[Dataset entries]
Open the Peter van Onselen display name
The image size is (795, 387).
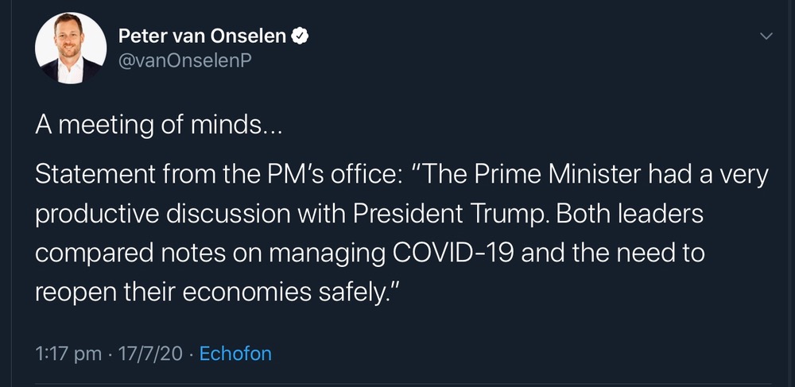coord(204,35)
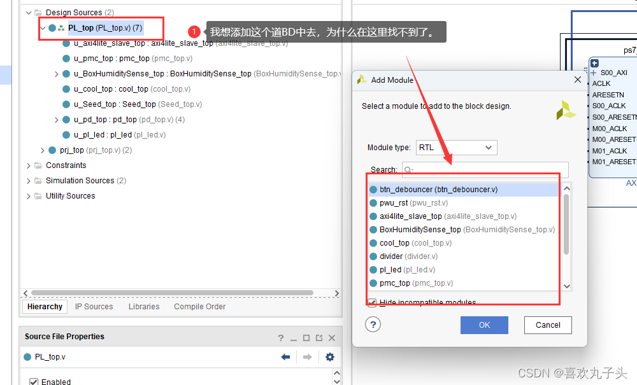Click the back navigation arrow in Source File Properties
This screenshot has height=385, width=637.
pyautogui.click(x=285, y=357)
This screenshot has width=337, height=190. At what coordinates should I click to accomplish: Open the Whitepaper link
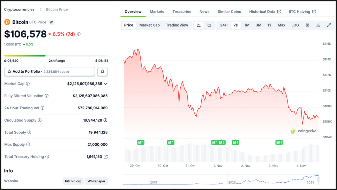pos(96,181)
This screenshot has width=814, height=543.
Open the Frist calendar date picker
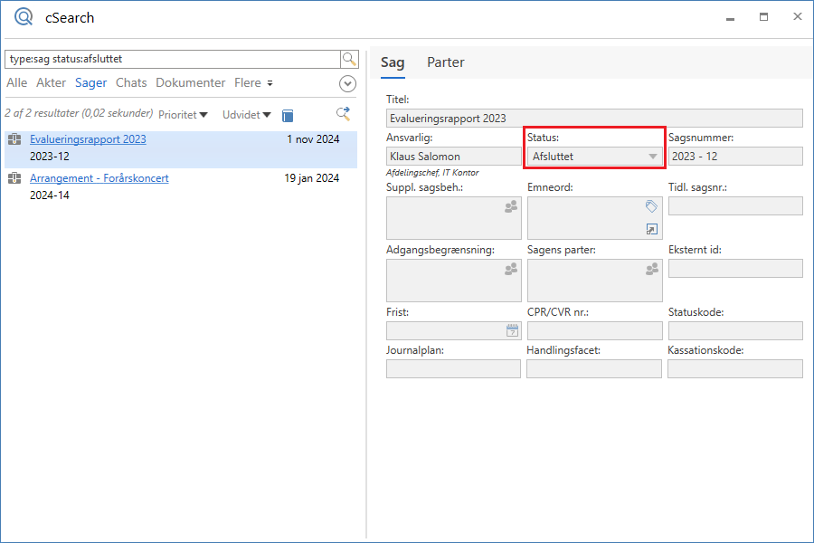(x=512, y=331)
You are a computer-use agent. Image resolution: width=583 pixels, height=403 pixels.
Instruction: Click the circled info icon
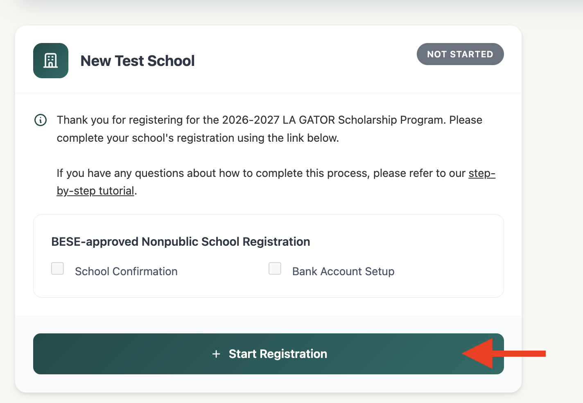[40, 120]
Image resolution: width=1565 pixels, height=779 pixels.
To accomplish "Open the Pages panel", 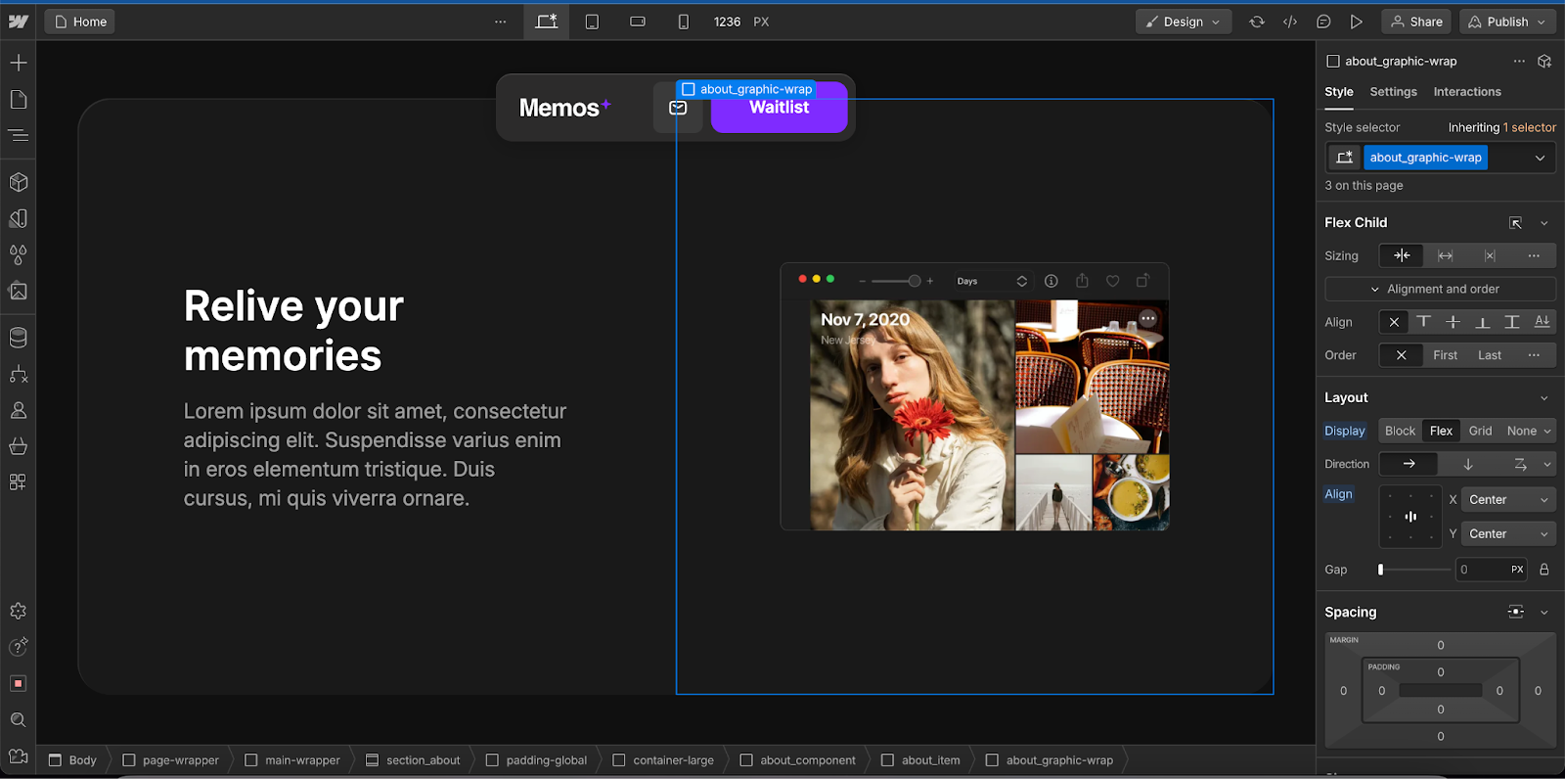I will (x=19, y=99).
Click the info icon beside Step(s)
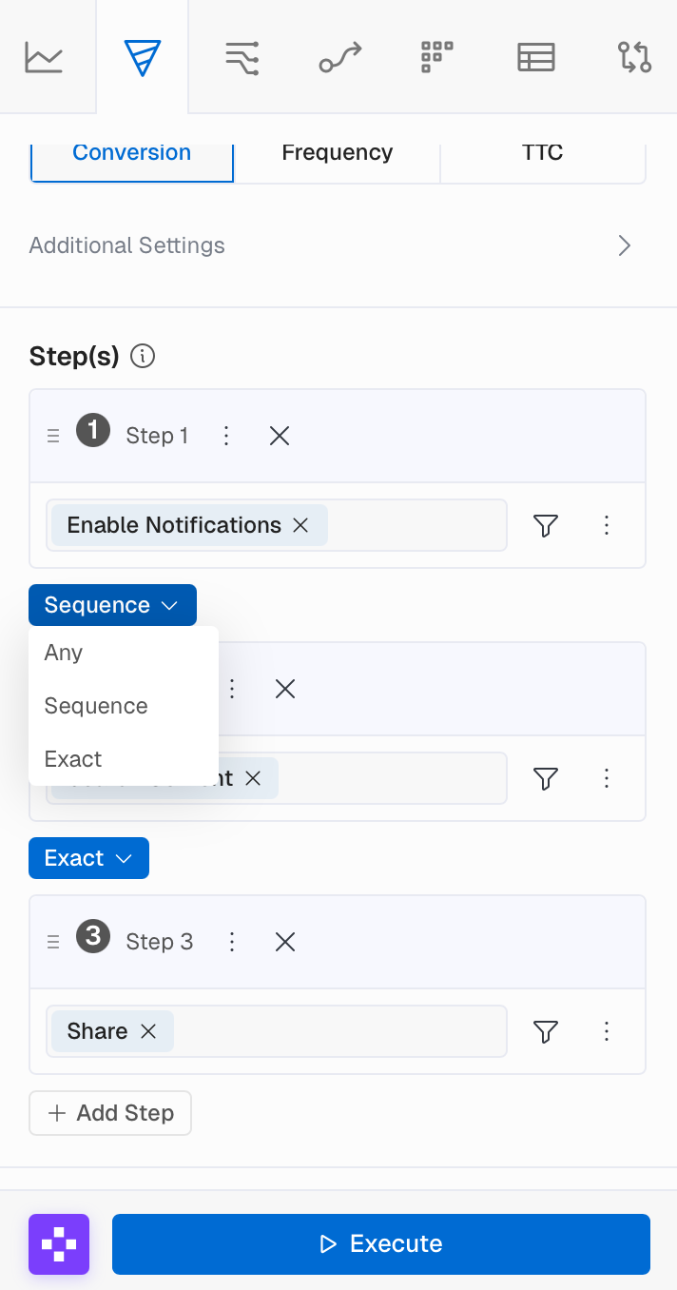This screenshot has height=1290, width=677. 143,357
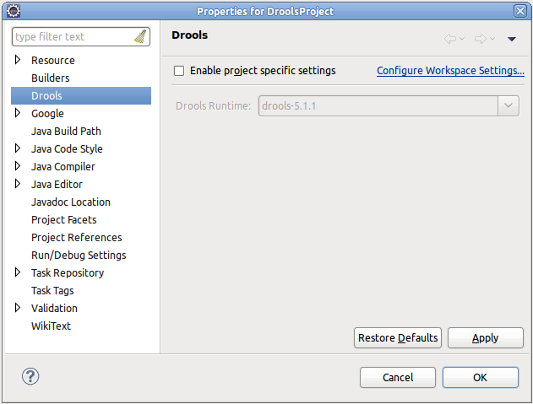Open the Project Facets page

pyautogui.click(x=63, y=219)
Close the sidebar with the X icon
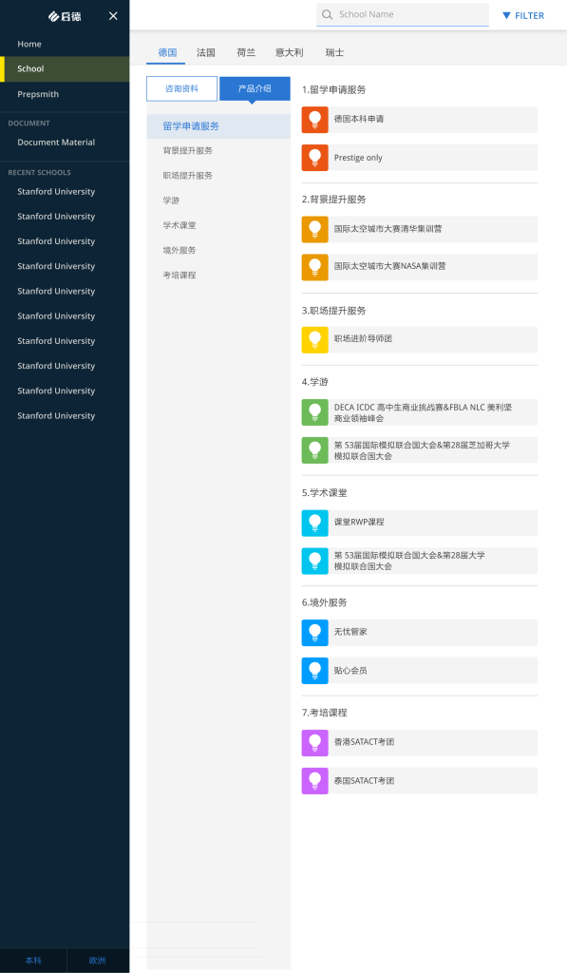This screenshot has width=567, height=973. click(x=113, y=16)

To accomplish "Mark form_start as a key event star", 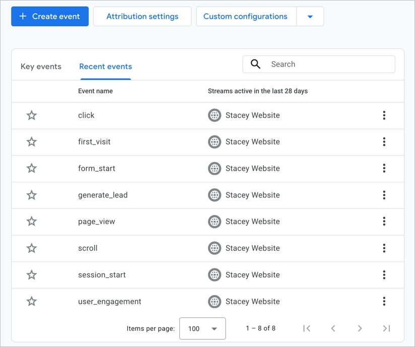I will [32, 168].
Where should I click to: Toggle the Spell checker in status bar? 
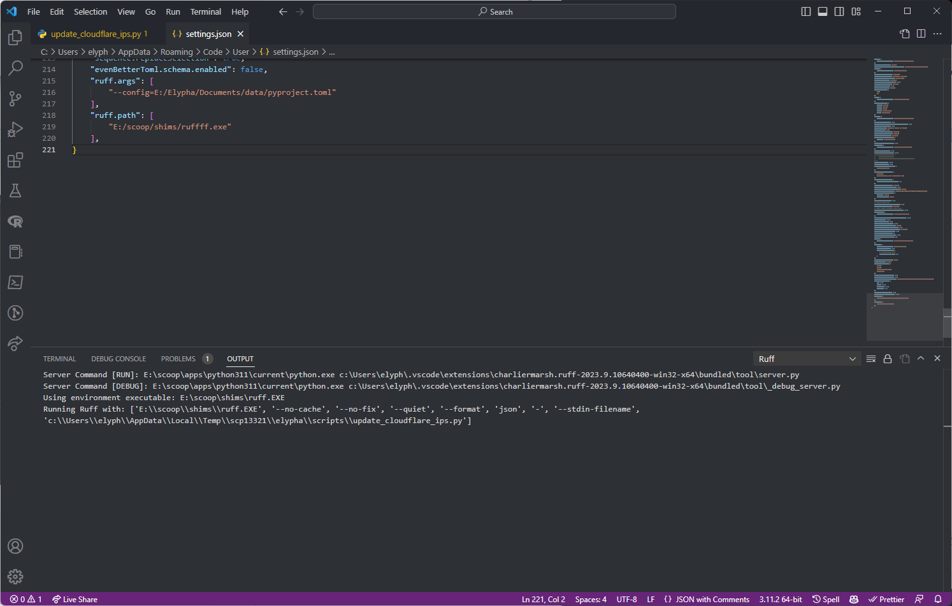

(The task): Copy each line in the entries above where the word "resolution" shows up.

(Answer box):
You are a computer-use agent. Image resolution: width=583 pixels, height=403 pixels.
Image resolution: width=1565 pixels, height=779 pixels.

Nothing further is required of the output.